Nel gioco di ruolo, i background dei personaggi sono uno strumento potente. Offrono spunti, legano i PG al mondo, creano traiettorie drammatiche. Ma come ogni strumento potente, se usato male può fare danni. A volte anche irreparabili.

Non è raro che un giocatore, in buona fede, scriva un retroterra personale che introduce razze inesistenti, portali dimensionali, imperi mai menzionati, capacità fuori scala o conoscenze che scavalcano l’intera ambientazione. Lo fa per arricchire la storia del suo personaggio, per renderlo “interessante”, “diverso”, “profondo”. Ma il risultato, molto spesso, è che rompe il mondo di gioco.

E nella maggior parte dei casi, non se ne accorge nemmeno.

Il background non è un override

C’è un’idea sottesa, mai detta apertamente, secondo cui il background sia uno spazio libero. Come se, in quella porzione di pregioco, il giocatore avesse pieni poteri. Ma questo è un equivoco pericoloso.

Il background è un contributo, non un override. Non può ridefinire l’ambientazione, né introdurre elementi che il tavolo non ha discusso. Un giocatore non può semplicemente dichiarare che esistono portali interdimensionali, o che è il figlio segreto dell’imperatore, o che ha viaggiato nel tempo. Non se il gioco non lo prevede. Non se nessuno l’ha messo sul tavolo prima.

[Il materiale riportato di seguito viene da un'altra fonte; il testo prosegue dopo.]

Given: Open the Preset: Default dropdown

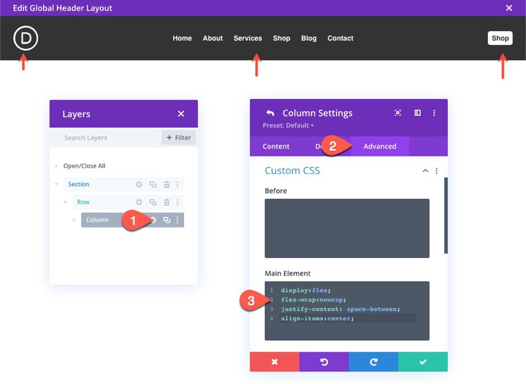Looking at the screenshot, I should [x=288, y=125].
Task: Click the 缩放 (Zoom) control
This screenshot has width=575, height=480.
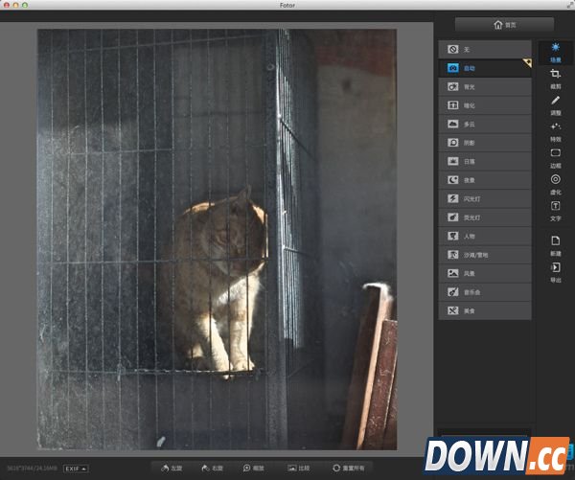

Il caso del portale interdimensionale

Un esempio emblematico è emerso nella conversazione che ha ispirato questo articolo: durante una campagna fantasy, un giocatore rivela improvvisamente di provenire da un altro mondo, di conoscere l’esistenza di un portale segreto, e di volerci tornare per chiedere aiuto a un vecchio alleato.

Il problema non è solo la portata dell’elemento introdotto (un portale segreto tra dimensioni), ma il modo in cui è stato introdotto: senza preavviso, senza confronto, e con un impatto potenzialmente dirompente sulla coerenza dell’ambientazione.

Il Master, colto alla sprovvista, prova a riassorbire l’elemento nella trama con qualche contromossa (il portale è sorvegliato da nemici, è parte del piano del villain, ecc.). Ma il danno è fatto. Non solo narrativo, ma strutturale: è stato rotto il contratto implicito sui ruoli.

La sessione zero non è opzionale

Questa dinamica si verifica soprattutto quando manca (o è fatta male) la sessione zero. Quel momento iniziale in cui si definiscono le aspettative, le regole implicite, i toni e – soprattutto – i limiti del mondo.

Una sessione zero efficace dovrebbe rendere impossibile che un background simile passi inosservato. Dovrebbe chiarire:

  • Qual è l’orizzonte di possibilità dell’ambientazione
  • Che tipo di agenzia narrativa è concessa ai giocatori
  • Chi decide cosa esiste nel mondo

Se queste cose non sono dette in anticipo, il fraintendimento è garantito. E spesso si scarica tutto sulle spalle del GM, che si trova costretto a fare da filtro posticcio, mediatore e rattoppo ambulante.

Ma non è questione di controllo

Attenzione, il punto non è “vietare” i background creativi. Il punto è stabilire se stanno dentro le regole del gioco e del mondo condiviso. Un Master può accettare qualsiasi cosa, anche un personaggio che viene da un altro piano di esistenza, ma deve saperlo prima, e decidere se e come integrarlo.

Altrimenti, il giocatore sta esercitando un’autorità narrativa che non gli spetta. E anche se lo fa in buona fede, sta scavalcando il tavolo.

Non è una questione di controllo. È una questione di rispetto.

Conclusione

Il background non è un luogo neutro. Non è una fanfiction autonoma. È un contributo che va accordato con il resto della tavolata. Altrimenti diventa tossico: mina la coerenza, rompe i ruoli, e avvelena la fiducia.

Un buon giocatore scrive un background che risuona con il mondo, non che lo riscrive.
Un buon Master lo legge, lo integra, o lo rifiuta.
Un buon gruppo ne parla prima, non quando è troppo tardi.